[proofplan]
The proof uses the defining adjoint identity and the [Cauchy-Schwarz inequality](/theorems/432) for Hilbert spaces. First we compare $\|T^*\|$ and $\|T\|$ in both directions by testing the adjoint identity on the special vectors $T^*y$ and $Tx$, with zero-vector cases separated before division. Then we apply the [basic operator norm inequality](/theorems/9321) to obtain the upper bound for $\|T^*T\|$, and use the identity $(T^*Tx,x)_H=(Tx,Tx)_K$ to get the matching lower bound by taking the supremum over unit vectors.
[/proofplan]
[step:Use the adjoint identity to prove $\|T^*\|_{\mathcal L(K,H)}\le \|T\|_{\mathcal L(H,K)}$]

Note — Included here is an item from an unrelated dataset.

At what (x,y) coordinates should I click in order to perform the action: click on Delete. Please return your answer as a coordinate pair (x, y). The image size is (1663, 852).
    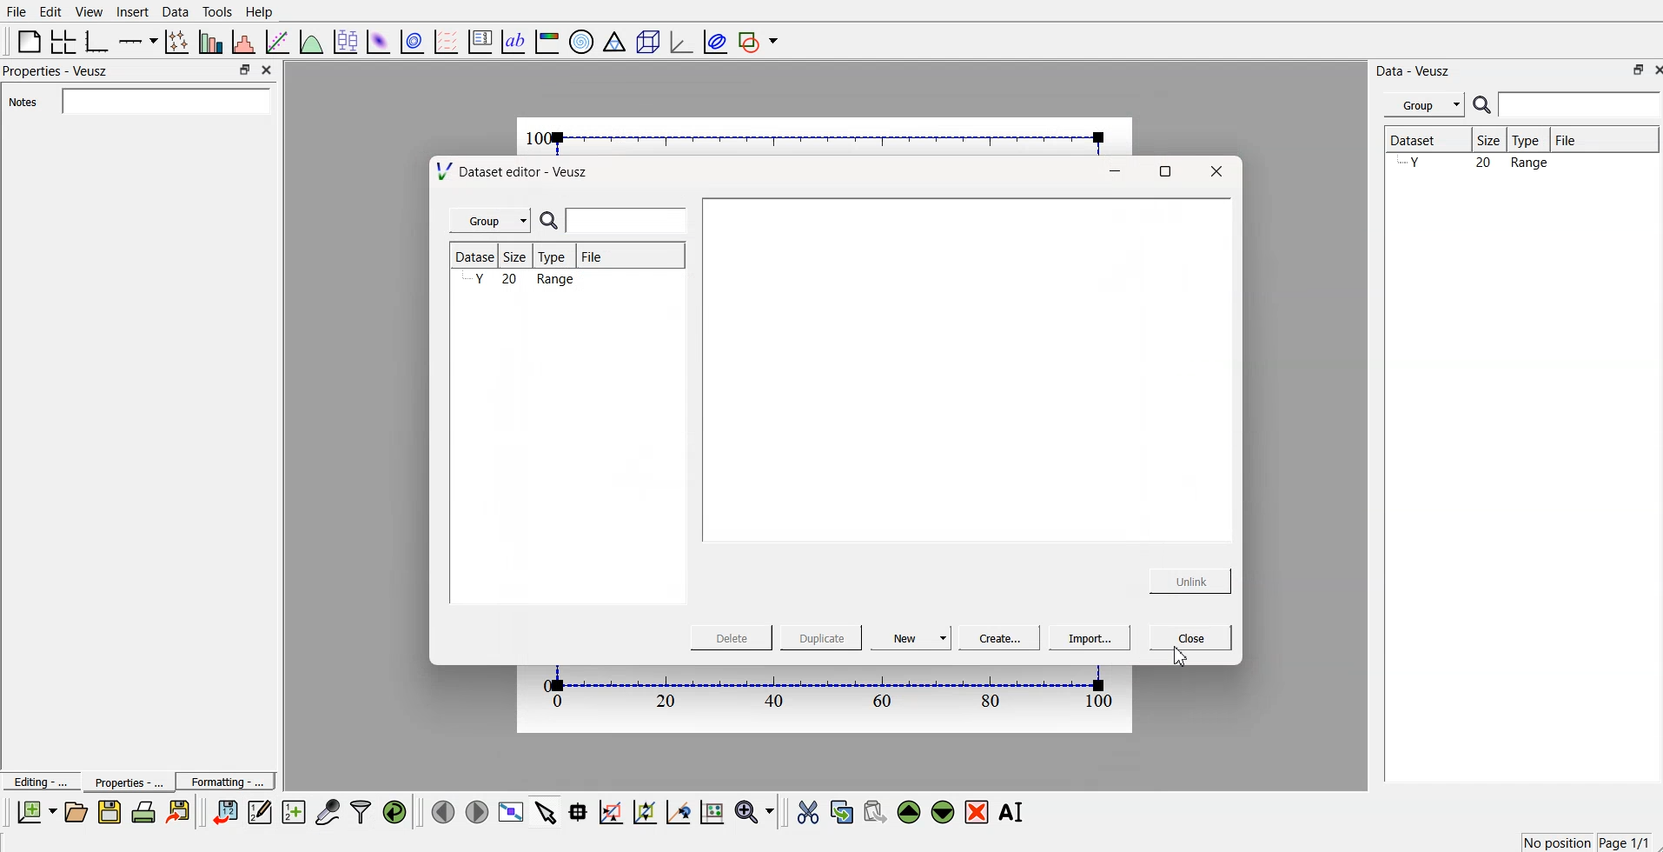
    Looking at the image, I should click on (734, 637).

By definition of the [Hilbert space](/page/Hilbert%20Space) adjoint, $T^*:K\to H$ is the unique bounded [linear map](/page/Linear%20Map) satisfying
\begin{align*}
(Tx,y)_K=(x,T^*y)_H
\end{align*}
for every $x\in H$ and every $y\in K$.
Fix $y\in K$. If $T^*y=0$, then
\begin{align*}
\|T^*y\|_H=0\le \|T\|_{\mathcal L(H,K)}\|y\|_K.
\end{align*}
If $T^*y\ne 0$, apply the adjoint identity with $x=T^*y$. Since the [inner product](/page/Inner%20Product) on Androma is linear in the first variable,
\begin{align*}
\|T^*y\|_H^2=(T^*y,T^*y)_H=(T(T^*y),y)_K.
\end{align*}
Taking absolute values and applying the Cauchy-Schwarz inequality in $K$ gives
\begin{align*}
\|T^*y\|_H^2\le \|T(T^*y)\|_K\|y\|_K.
\end{align*}
By the basic [operator norm](/page/Operator%20Norm) inequality [citetheorem:9321] applied to $T\in\mathcal L(H,K)$ and the vector $T^*y\in H$,
\begin{align*}
\|T(T^*y)\|_K\le \|T\|_{\mathcal L(H,K)}\|T^*y\|_H.
\end{align*}
Therefore
\begin{align*}
\|T^*y\|_H^2\le \|T\|_{\mathcal L(H,K)}\|T^*y\|_H\|y\|_K.
\end{align*}
Since $\|T^*y\|_H>0$, division by $\|T^*y\|_H$ yields
\begin{align*}
\|T^*y\|_H\le \|T\|_{\mathcal L(H,K)}\|y\|_K.
\end{align*}
Thus the same inequality holds for every $y\in K$. Taking the infimum over admissible operator bounds, equivalently using [citetheorem:9320], gives
\begin{align*}
\|T^*\|_{\mathcal L(K,H)}\le \|T\|_{\mathcal L(H,K)}.
\end{align*}
[guided]
We want to bound $T^*$ by the known bound for $T$. The adjoint identity is the bridge between them: for every $x\in H$ and $y\in K$,
\begin{align*}
(Tx,y)_K=(x,T^*y)_H.
\end{align*}
To estimate $\|T^*y\|_H$, we choose the input $x$ in this identity to be the vector whose norm we are trying to control, namely $x=T^*y$.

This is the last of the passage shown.